Unfortunately, the unicorn interpreted her wishes in a different way and Love wakes up to find herself in a male's body. She is able to switch between genders under the condition that she must return as a girl before midnight each night.
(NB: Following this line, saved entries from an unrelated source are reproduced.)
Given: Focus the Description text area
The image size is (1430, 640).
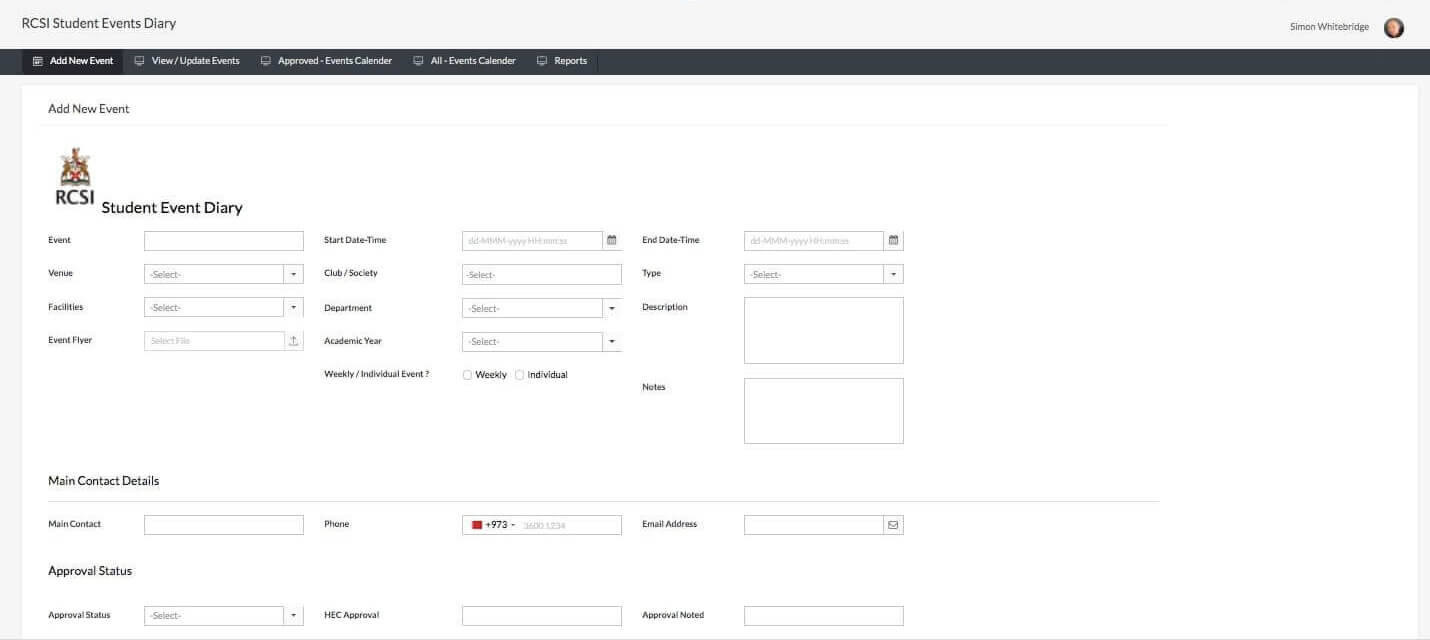Looking at the screenshot, I should [823, 330].
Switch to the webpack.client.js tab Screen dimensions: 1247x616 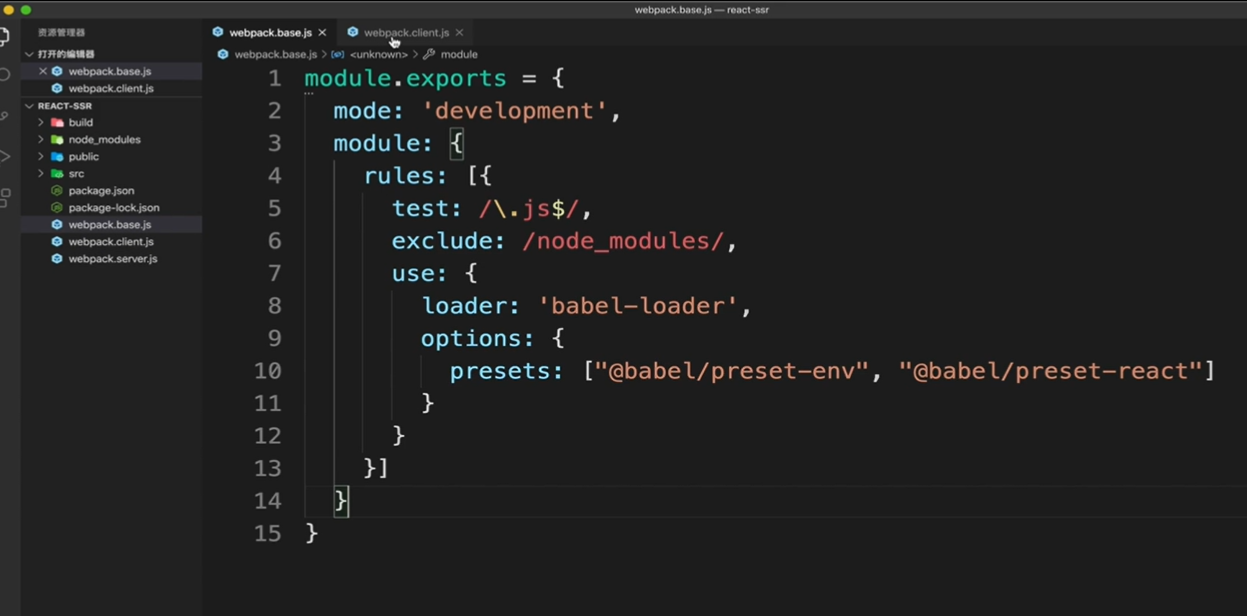406,33
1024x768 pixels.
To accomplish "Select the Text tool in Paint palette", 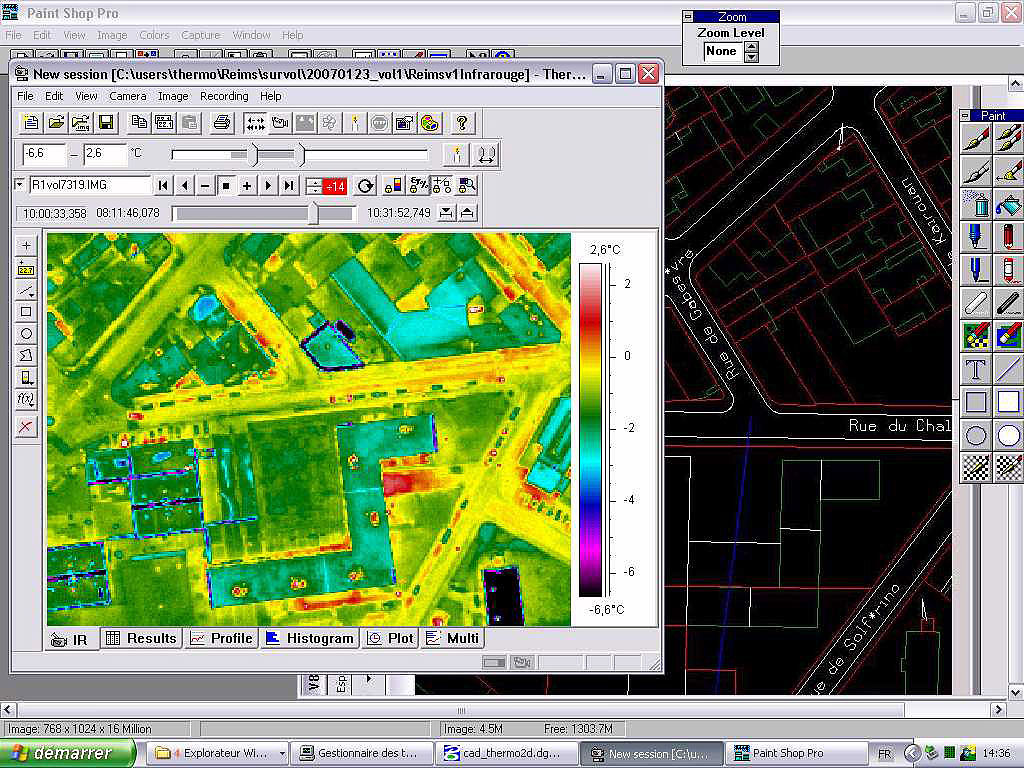I will click(x=976, y=369).
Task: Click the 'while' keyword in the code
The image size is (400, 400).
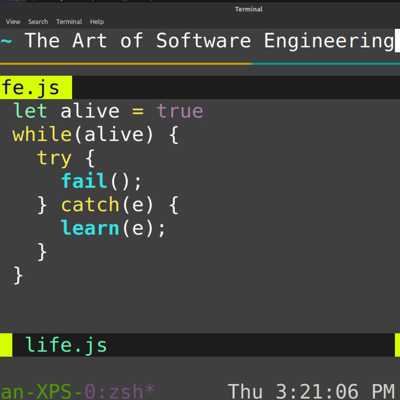Action: (42, 135)
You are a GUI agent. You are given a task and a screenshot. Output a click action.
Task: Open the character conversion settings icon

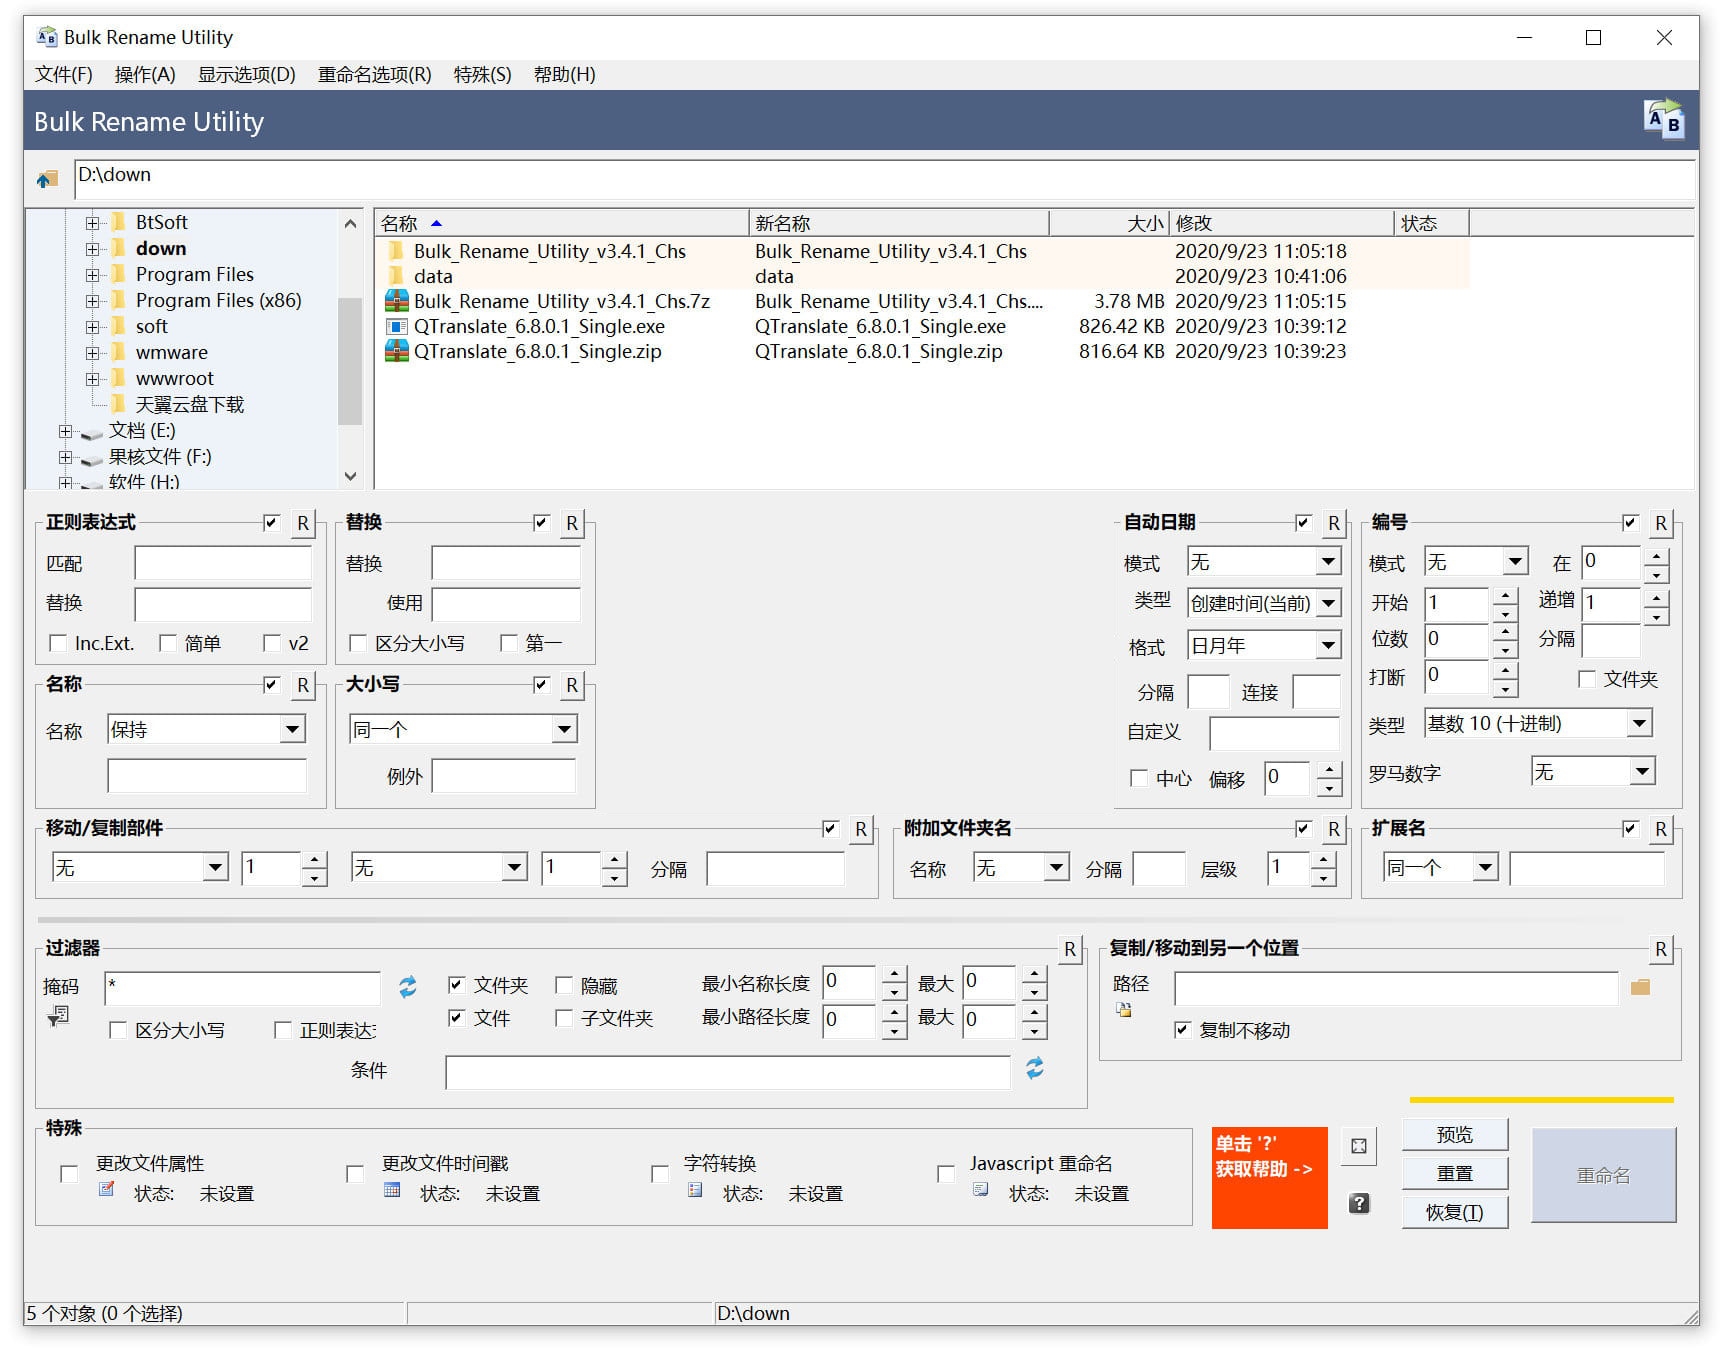tap(695, 1190)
Love attends Great Men Academy as a guy, and works through the complications of winning Vier's heart and meeting new people while trying to keep her identity a secret.

==Cast==
===Main characters===
- Chanyapuk Numprasop as Tawanwat Phongwilai (Love (Woman)/Mon)
- Teeradon Supapunpinyo as Tawanwat Phongwilai (Love (Man))
- Krissanapoom Pibulsonggram as Pakorn Chintaphaisali (Tangmo)
- Paris Intarakomalyasut as Sivakorn Wisetphiriya (Vier)
- Narikun Ketprapakorn as Mahatmutra Phisutmaitri (Rose)
- Chonlathorn Kongyingyong as Mahatmutra Phisutmaitri (Sean)
- Sivakorn Adulsuttikul as Phasu Wisaisombun (Good)
- Lapat Ngamchaweng as Napat Mahasal (Nuclear)
- Jackrin Kungwankiatichai as Arthit Rutrangsi (Menn)
- Wannapa Pomjanda as You
- Phakamas Pomjanda as Me

===Supporting characters===
- Smith Arayaskul as Phon Wisetphiriya/Vier's Father
- Penpak Sirikul as Love & Good's Mother
- Anorma Sarunsikarin as Teacher Kate
- Nophand Boonyai as Teacher Oh
- Nimit Luksameepong as Teacher Chang
- Nichaphat Chatchaipholrat as Som
- Atitaya Craig as Fon
- Waranya Munkaew as Aunty Phon/Director Venus
- Chayin Prasongkhuamdi as Ken

== Soundtrack==
- Nine by Nine — ผู้โชคดี ("The Lucky One")
- mints – เหลือ ("fine.")
- Stamp – ผู้โชคดี ("The Lucky One" Stamp Version)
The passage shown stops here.